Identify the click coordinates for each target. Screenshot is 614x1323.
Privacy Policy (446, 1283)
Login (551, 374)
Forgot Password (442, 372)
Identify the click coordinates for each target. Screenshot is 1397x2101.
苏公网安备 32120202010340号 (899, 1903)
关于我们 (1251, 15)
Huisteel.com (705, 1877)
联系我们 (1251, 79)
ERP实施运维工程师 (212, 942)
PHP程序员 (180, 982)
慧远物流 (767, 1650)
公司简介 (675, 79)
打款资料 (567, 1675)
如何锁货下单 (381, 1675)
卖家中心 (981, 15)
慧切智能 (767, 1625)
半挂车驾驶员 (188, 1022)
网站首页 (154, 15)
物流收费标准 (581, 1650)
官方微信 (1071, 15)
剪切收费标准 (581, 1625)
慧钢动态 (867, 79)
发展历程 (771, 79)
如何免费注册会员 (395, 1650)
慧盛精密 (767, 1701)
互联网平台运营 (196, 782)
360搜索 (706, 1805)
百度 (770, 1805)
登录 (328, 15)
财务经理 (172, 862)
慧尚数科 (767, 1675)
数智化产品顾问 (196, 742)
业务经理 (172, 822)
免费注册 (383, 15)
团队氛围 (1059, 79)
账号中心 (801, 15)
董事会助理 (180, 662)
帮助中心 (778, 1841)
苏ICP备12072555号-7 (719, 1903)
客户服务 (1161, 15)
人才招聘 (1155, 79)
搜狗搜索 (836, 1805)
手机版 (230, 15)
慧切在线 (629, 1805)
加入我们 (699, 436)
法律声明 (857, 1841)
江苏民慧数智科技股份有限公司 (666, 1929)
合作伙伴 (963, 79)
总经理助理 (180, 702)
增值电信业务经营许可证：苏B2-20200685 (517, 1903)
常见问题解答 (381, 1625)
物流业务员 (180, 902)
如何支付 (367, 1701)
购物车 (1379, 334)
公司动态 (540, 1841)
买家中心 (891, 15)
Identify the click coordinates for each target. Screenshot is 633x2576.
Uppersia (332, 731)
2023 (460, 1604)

• • •

▶ **Task to carry out**: Update the material above by replacing every instance of "Identify" with "Locate", and leave all other text unchanged.

▶ **Exercise result**:
Locate the click coordinates for each target. Screenshot is 614x1323.
Privacy Policy (446, 1283)
Login (551, 374)
Forgot Password (442, 372)
Locate the click coordinates for each target. Screenshot is 1397x2101.
苏公网安备 32120202010340号 (899, 1903)
关于我们 (1251, 15)
Huisteel.com (705, 1877)
联系我们 (1251, 79)
ERP实施运维工程师 (212, 942)
PHP程序员 (180, 982)
慧远物流 (767, 1650)
公司简介 (675, 79)
打款资料 (567, 1675)
如何锁货下单 (381, 1675)
卖家中心 (981, 15)
慧切智能 (767, 1625)
半挂车驾驶员 (188, 1022)
网站首页 (154, 15)
物流收费标准 (581, 1650)
官方微信 (1071, 15)
剪切收费标准 (581, 1625)
慧钢动态 (867, 79)
发展历程 (771, 79)
如何免费注册会员 (395, 1650)
慧盛精密 (767, 1701)
互联网平台运营 (196, 782)
360搜索 (706, 1805)
百度 (770, 1805)
登录 (328, 15)
财务经理 (172, 862)
慧尚数科 (767, 1675)
数智化产品顾问 (196, 742)
业务经理 (172, 822)
免费注册 (383, 15)
团队氛围 (1059, 79)
账号中心 (801, 15)
董事会助理 (180, 662)
帮助中心 (778, 1841)
苏ICP备12072555号-7 (719, 1903)
客户服务 (1161, 15)
人才招聘 (1155, 79)
搜狗搜索 (836, 1805)
手机版 (230, 15)
慧切在线 (629, 1805)
加入我们 (699, 436)
法律声明 (857, 1841)
江苏民慧数智科技股份有限公司 (666, 1929)
合作伙伴 (963, 79)
总经理助理 (180, 702)
增值电信业务经营许可证：苏B2-20200685 (517, 1903)
常见问题解答 (381, 1625)
物流业务员 (180, 902)
如何支付 (367, 1701)
购物车 (1379, 334)
公司动态 (540, 1841)
买家中心 (891, 15)
Locate the click coordinates for each target. Screenshot is 633x2576.
Uppersia (332, 731)
2023 (460, 1604)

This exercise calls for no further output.